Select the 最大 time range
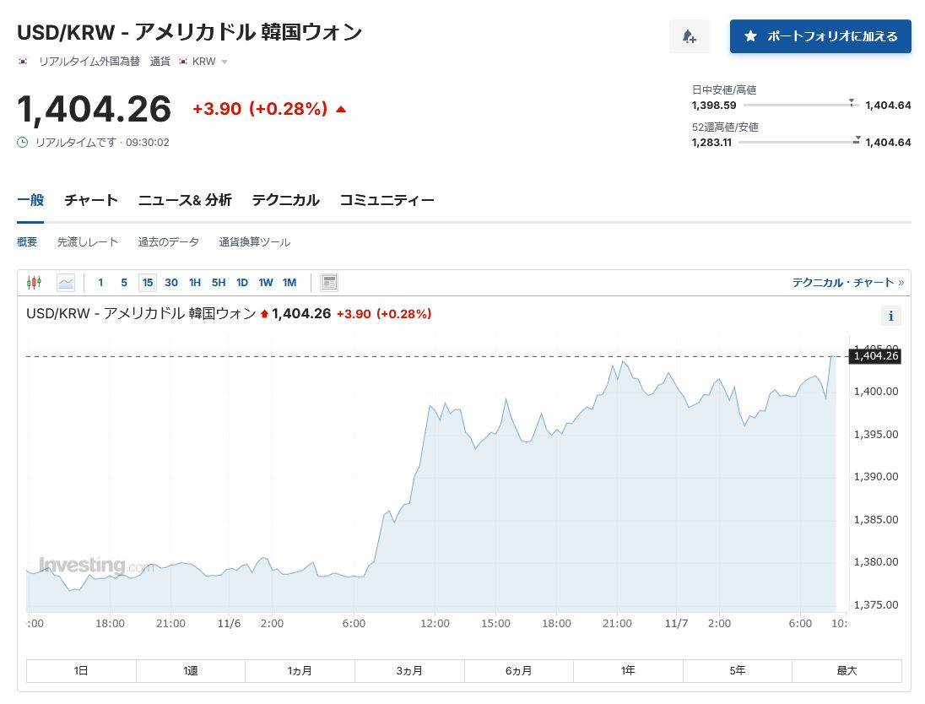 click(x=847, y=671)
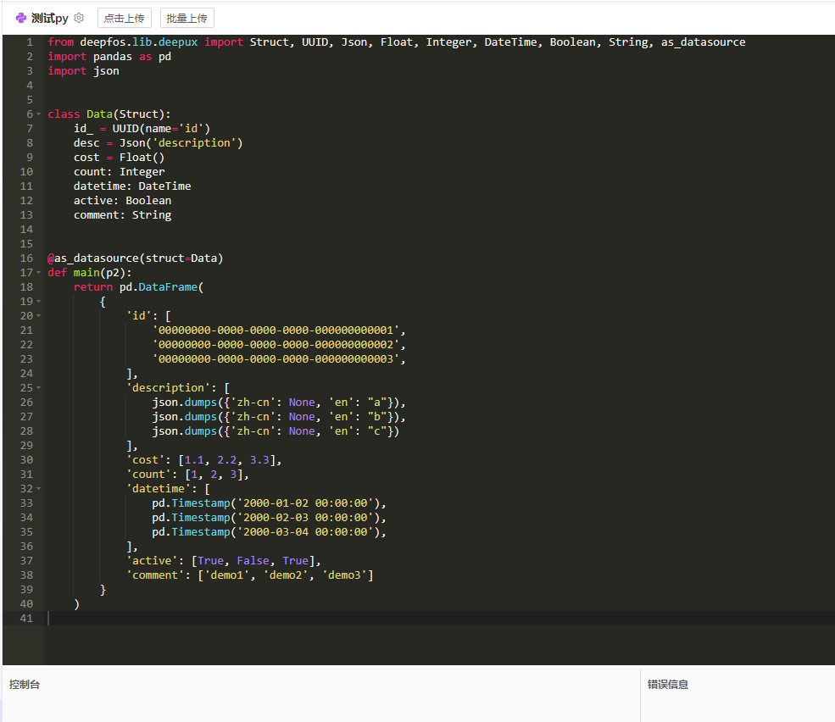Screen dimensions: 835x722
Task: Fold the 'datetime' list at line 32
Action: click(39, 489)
********
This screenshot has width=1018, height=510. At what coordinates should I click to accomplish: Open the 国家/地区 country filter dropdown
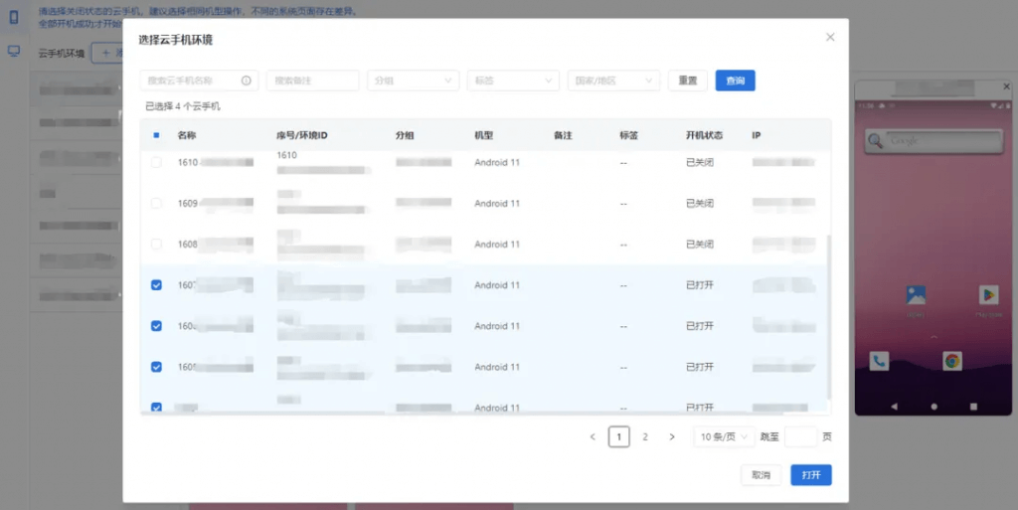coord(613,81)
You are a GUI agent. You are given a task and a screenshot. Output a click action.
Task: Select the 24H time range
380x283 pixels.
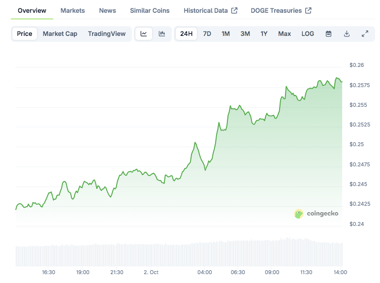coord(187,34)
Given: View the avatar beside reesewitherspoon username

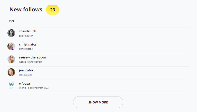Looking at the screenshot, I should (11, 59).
********
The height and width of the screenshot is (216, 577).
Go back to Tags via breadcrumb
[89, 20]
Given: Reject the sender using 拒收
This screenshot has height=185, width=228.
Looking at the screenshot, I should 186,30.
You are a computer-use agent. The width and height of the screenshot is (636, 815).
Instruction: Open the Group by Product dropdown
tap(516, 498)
********
Please reproduce the data from the line containing "The height and" through the line containing "tap(516, 498)", substituting "menu" for "dropdown" and keeping everything else the same.

The height and width of the screenshot is (216, 577).
Go back to Tags via breadcrumb
[89, 20]
Given: Reject the sender using 拒收
This screenshot has height=185, width=228.
Looking at the screenshot, I should 186,30.
You are a computer-use agent. The width and height of the screenshot is (636, 815).
Instruction: Open the Group by Product menu
tap(516, 498)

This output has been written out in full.